El pagaré es la forma más habitual de pago en el ámbito de las relaciones comerciales entre empresas. Sin duda, un medio que cuenta con muchas ventajas para el acreedor, y todas ellas ligadas a su ejecución a la hora de reclamar un pago. Asimismo, permite al deudor aplazar los pagos, ajustándolos a su disponibilidad económica en cada momento.

355068877_9a8fa2c5f8_oPero, mucha atención: para que el pagaré tenga validez es necesario seguir unas pautas que aseguren su efectividad. Lo mismo podemos decir del deudor, que  ha de adoptar determinadas precauciones para delimitar el alcance de sus responsabilidades. La Ley Cambiaria y del Cheque (artículos 94 a 97) se refiere especialmente al pagaré. Dicha ley analiza en detalle los requisitos que ha de cumplir el pagaré para que tenga completa eficacia.

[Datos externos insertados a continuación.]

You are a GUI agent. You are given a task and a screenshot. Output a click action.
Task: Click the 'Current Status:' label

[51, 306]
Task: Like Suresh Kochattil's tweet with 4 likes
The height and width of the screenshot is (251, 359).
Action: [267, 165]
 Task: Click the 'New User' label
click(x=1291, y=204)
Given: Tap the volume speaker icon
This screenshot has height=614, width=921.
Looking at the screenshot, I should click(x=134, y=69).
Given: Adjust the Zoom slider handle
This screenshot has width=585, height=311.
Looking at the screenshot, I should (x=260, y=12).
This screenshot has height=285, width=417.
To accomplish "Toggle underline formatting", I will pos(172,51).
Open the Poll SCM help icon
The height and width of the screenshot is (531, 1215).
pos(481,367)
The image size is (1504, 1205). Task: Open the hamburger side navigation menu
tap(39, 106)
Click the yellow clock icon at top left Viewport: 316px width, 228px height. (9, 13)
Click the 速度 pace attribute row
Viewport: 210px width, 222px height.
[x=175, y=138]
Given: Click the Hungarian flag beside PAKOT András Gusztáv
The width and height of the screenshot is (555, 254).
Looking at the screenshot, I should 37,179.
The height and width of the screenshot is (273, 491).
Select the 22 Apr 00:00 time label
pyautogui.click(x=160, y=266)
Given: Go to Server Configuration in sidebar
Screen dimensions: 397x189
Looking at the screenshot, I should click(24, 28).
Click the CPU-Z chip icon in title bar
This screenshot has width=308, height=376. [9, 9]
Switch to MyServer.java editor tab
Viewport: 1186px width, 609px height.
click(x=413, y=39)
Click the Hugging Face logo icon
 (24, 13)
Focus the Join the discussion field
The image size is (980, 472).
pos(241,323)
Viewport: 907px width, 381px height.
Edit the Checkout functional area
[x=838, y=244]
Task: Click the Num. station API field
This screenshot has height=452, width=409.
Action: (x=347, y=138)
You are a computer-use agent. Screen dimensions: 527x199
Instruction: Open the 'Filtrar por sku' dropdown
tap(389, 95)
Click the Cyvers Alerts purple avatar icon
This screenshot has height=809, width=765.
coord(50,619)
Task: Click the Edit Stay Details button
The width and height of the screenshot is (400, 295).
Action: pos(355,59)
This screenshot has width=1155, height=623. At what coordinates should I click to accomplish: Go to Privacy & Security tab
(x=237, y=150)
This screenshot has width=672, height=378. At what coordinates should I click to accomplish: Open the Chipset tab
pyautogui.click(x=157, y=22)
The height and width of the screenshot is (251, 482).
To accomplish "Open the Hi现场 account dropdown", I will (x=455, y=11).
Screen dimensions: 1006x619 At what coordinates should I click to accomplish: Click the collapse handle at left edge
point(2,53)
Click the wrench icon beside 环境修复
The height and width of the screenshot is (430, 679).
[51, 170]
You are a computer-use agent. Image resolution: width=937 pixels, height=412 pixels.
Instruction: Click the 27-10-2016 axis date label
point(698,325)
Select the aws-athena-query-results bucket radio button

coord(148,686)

¿Cuáles son esos requisitos? El pagaré debe recoger de una manera muy concreta, por un lado, una serie de menciones formales: la denominación de pagaré, la promesa pura y simple de pagar una cantidad determinada, el lugar en que el pago haya de efectuarse, así como la fecha y el lugar en que se firme. Estas indicaciones ya aparecen recogidas en los impresos bancarios, por lo que sólo es preciso rellenar los datos concretos. Si no hay indicación expresa, se considerará pagadero a la vista, esto es, en la fecha de emisión.

Asimismo, es necesario, obviamente, que aparezca el nombre de la persona a quien haya de hacerse el pago o a cuya orden se haya de efectuar. Ha de añadirse que, si el título se ha emitido al portador, luego no podrá ejecutarse.

Todos estos elementos son pertinentes para que el pagaré tenga efectividad. Ahora bien, el requisito más importante, y el que en la práctica causa la mayoría de los problemas, es el de la firma de quien emite el título. No cabe duda de que la rúbrica de la persona física obliga a ésta directamente al pago, si lo hace en nombre propio. Ahora bien, este tipo de documentos suelen ser emitidos por personas jurídicas, de modo que es vital que quede constancia fehaciente de que quien se está obligando al pago es la sociedad, y no la persona física que firma.